Data recovery software like iRescue or iRecover scans a drive for file system structures such as directory structures and file records. As long as it can retrieve administrative information about the location of a file and the clusters making up the file have not yet been overwritten it can recover the file, fragmented or not. Well that is, as long as the file system was NTFS.
A FAT based file system is a different matter. Almost by definition non-fragmented files can be recovered intact. And also by definition, fragmented files can not. First thought to leave this out of the equation, but FAT32 is commonly used on USB keys and memory cards so it is important to mention this.

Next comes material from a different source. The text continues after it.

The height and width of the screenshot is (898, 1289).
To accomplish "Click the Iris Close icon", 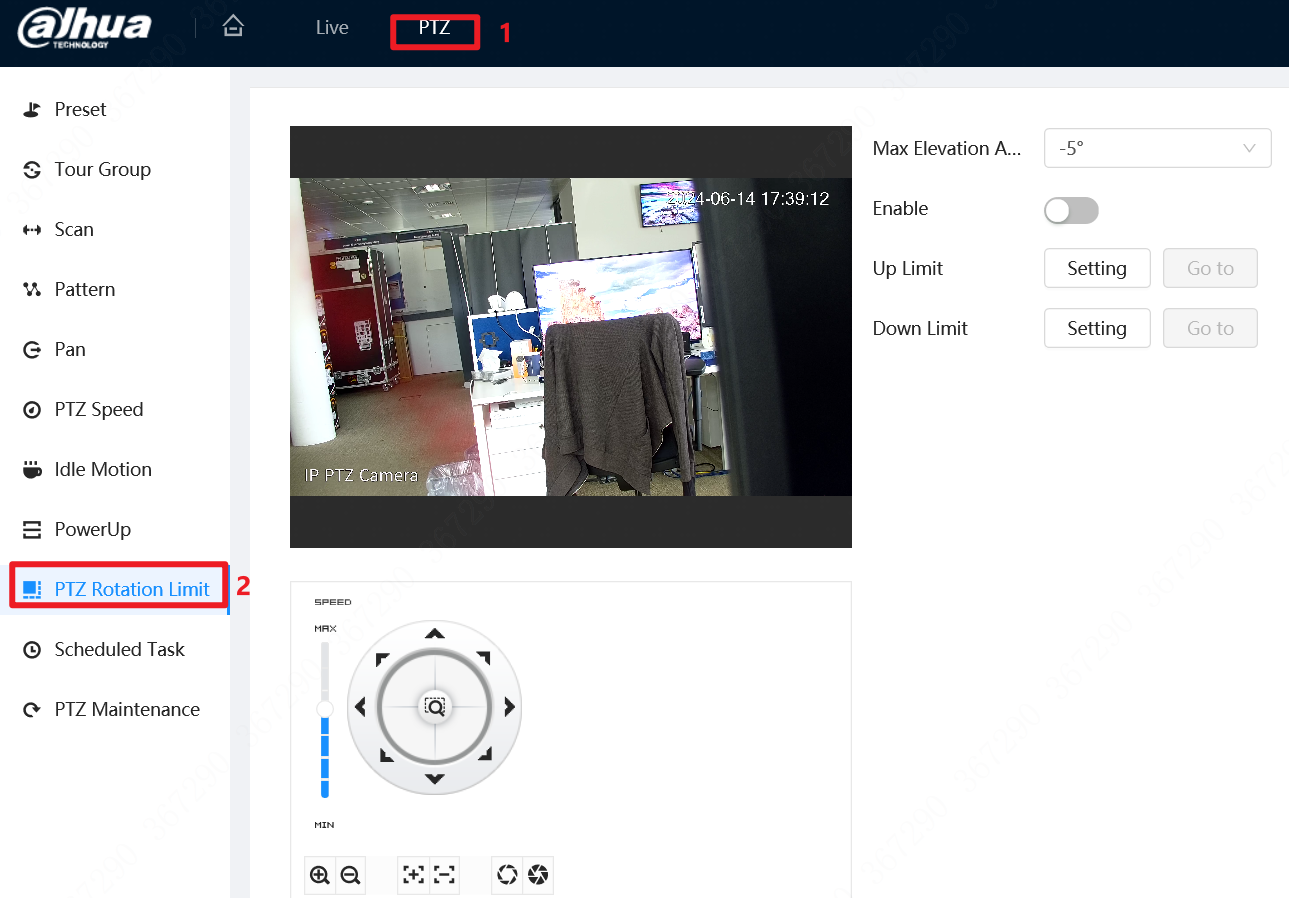I will [x=538, y=875].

Also, when NTFS file system structures are largely destroyed the remaining option is RAW data recovery. Using a disk editor or a specialized RAW recovery tool the drive is scanned for ‘file signatures’. For example, a JPG file starts with a specific sequence of bytes ‘FFD8FFE0’ (ÿØÿà). Many if the digital image recovery tools that can be found on the internet work like this. The idea is to scan the drive for this byte sequence, if possible at cluster starts, and as soon as the byte sequence is encountered, to open a file and dump the next few megabytes in that file, close it and assign it a JPG file extension. If lucky you will now have recovered a JPG image file. Now if the original JPG file was fragmented part of the file is not directly following the signature and you will only have recovered part of the file.
So, to maximize your chances of recovery, you do not only have recent backups, but you defrag your drives as well. Unlike with performance considerations it does not matter where your file is, as long as it is not fragmented you’re ok.